Clinical manifestations: Jaundice, tea-colored urine, right upper abdominal pain, extreme fatigue.

Monitoring requirements: Liver function (ALT/AST/GGT/bilirubin/alkaline phosphatase) should be tested before medication and every 2 weeks in the early stage of treatment.

After 2 years of treatment, the monitoring frequency should be changed to once a month; if abnormalities occur, the monitoring frequency needs to be increased.

Management measures:

Grade 1 elevation (ALT/AST > ULN - 3×ULN): Continue medication and monitor weekly until recovery.

Grade 2 elevation (> 3 - 5×ULN): For the first occurrence, suspend medication; patients who recover within 28 days can continue with the original dose; if it recurs, dose reduction is required.

Grade 3 elevation (> 5 - 20×ULN) or accompanied by bilirubin > 2×ULN: Discontinue medication permanently.

Embryo-Fetal Toxicity

Animal studies have shown that Voranigo can cause fetal malformations (such as abnormal development of the kidneys, testes, and heart).

Contraceptive requirements:

Female patients: Non-hormonal contraceptive measures should be used during medication and for 3 months after discontinuing the drug (because the drug may reduce the effectiveness of hormonal contraceptives).

Male patients: Ensure that their partners use effective contraception during medication and for 3 months after discontinuing the drug.

Other Serious Reactions

Seizures: 3.6% of patients need to discontinue medication permanently, and 4.2% experience grade 3-4 seizures.

Infection risk: The infection rate of COVID-19 is 28%-33%, which requires close monitoring.

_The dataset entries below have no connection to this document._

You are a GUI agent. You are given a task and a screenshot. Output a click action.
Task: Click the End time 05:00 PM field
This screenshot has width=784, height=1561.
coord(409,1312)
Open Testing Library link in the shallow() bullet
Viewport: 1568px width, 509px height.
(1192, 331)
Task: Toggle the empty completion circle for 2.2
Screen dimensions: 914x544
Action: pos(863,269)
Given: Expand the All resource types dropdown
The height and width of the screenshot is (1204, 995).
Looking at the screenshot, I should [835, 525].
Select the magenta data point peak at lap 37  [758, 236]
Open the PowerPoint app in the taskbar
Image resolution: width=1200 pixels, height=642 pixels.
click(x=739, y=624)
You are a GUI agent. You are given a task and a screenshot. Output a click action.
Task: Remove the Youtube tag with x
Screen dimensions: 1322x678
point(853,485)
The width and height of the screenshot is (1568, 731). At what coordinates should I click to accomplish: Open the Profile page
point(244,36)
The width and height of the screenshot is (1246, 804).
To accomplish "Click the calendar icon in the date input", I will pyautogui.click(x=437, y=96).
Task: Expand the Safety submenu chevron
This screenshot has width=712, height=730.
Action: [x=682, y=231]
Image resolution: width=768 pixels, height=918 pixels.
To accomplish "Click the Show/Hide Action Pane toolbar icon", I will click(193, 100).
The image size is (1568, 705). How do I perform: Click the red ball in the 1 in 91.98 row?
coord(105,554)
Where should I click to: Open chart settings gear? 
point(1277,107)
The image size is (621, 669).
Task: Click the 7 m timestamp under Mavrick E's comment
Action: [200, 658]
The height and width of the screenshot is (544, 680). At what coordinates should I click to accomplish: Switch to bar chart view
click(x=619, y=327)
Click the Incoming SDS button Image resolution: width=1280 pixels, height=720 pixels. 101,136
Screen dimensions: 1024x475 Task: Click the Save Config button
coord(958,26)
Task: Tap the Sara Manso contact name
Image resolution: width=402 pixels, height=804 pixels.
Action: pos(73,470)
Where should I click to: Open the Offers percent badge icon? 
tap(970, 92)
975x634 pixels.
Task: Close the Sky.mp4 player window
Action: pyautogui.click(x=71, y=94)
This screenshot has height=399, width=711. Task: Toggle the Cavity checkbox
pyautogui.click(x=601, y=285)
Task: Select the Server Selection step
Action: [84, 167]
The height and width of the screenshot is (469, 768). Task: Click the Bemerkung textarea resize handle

Precautions for Voranigo Administration

Drug Interactions

Strong/moderate CYP1A2 inhibitors (e.g., fluvoxamine, ciprofloxacin): May increase the blood concentration of Voranigo.

Moderate CYP1A2 inducers (e.g., phenytoin, rifampicin) and tobacco: May reduce the efficacy of the drug.

Drugs that are CYP3A substrates (e.g., certain anticoagulants, immunosuppressants): Voranigo may reduce their efficacy.

Administration in Special Populations

Mild to moderate hepatic impairment (Child-Pugh A/B) or CrCl > 40 mL/min: No dose adjustment is required.

Severe hepatic impairment (Child-Pugh C) or CrCl ≤ 40 mL/min: Enhanced monitoring is required.